The project will take existing data from other projects and use them to model landscape scale changes in vertebrate abundance as a result of vegetation succession and disturbance regimes. Spatial and temporal models will be developed based on population data, successional habitat preferences and vital attribute information for flora and fauna species. We will employ GIS to develop spatial and temporal models of fauna habitat distributions. Spatial analysis of habitat suitability will provide habitat information for management. We will help inform mine planning by determining how vertebrate populations are affected by the extent and age of restored areas in the landscape. We will also incorporate the effects of disturbance regimes in unmined forest surrounding restored areas on populations at the landscape level. Other valuable data derived from this project will be the ability to model different management options, in both restored minesites and unmined forest, at a landscape level and determine their effects on population levels of particular species.
Skirts (dead leaves that accumulate around the trunk) of grass-trees are known to be used as refuge sites by a wide range of animal species. However, these skirts are removed by fire, reducing suitable habitat for some species.

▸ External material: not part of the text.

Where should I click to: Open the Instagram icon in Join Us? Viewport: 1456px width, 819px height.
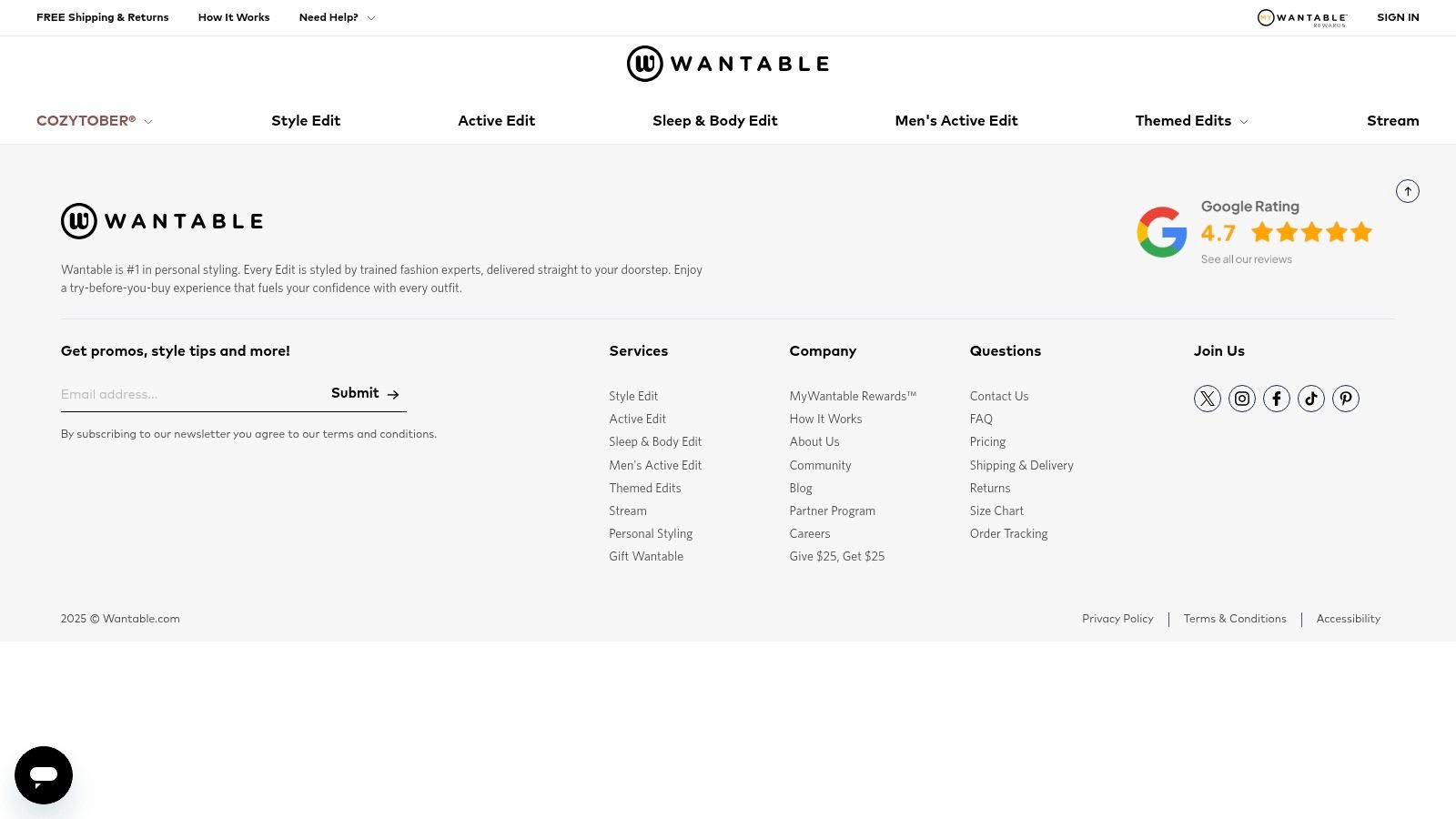coord(1241,398)
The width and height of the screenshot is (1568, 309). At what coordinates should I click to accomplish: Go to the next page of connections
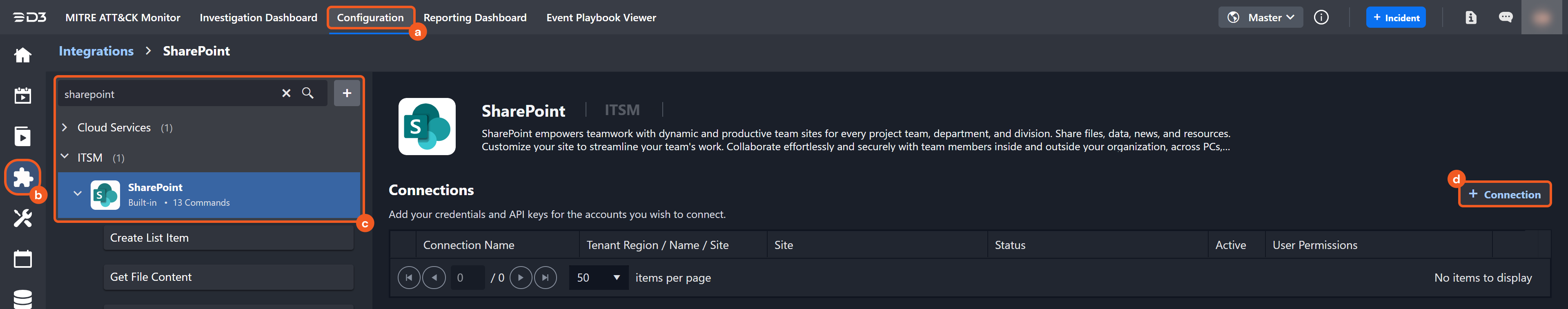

The Mardo is one species that uses grass-tree skirts as daytime refugia. It is not clear, however, how critical grass-tree skirts are for Mardos, since they also show some degree of use of logs and burrows as refugia.
This project aims to evaluate the importance of grass-tree skirts for Mardos by experimentally removed grass tree skirts from burnt areas and observed any shifts in the daytime refugia used. This will be achieved by radio-tagging Mardos and determining their daytime refugia, both before and after skirt removal. Part of this project will also evaluate factors that affect the burning of grass-tree skirts and why some grass-tree skirts remain unburnt. Data from this project will be used (e.g. by the Dept. of Environment and Conservation) to evaluate the likely effects of current burning regimes on Mardo populations.
We have a number of projects that will examine the impact of P. cinnamomi on fauna (mammals, reptiles and invertebrates). We have very little understanding of how changes in plant communities due to the pathogen can impact on the viability of fauna in the long-term. We are particularly interested in areas on the south coast.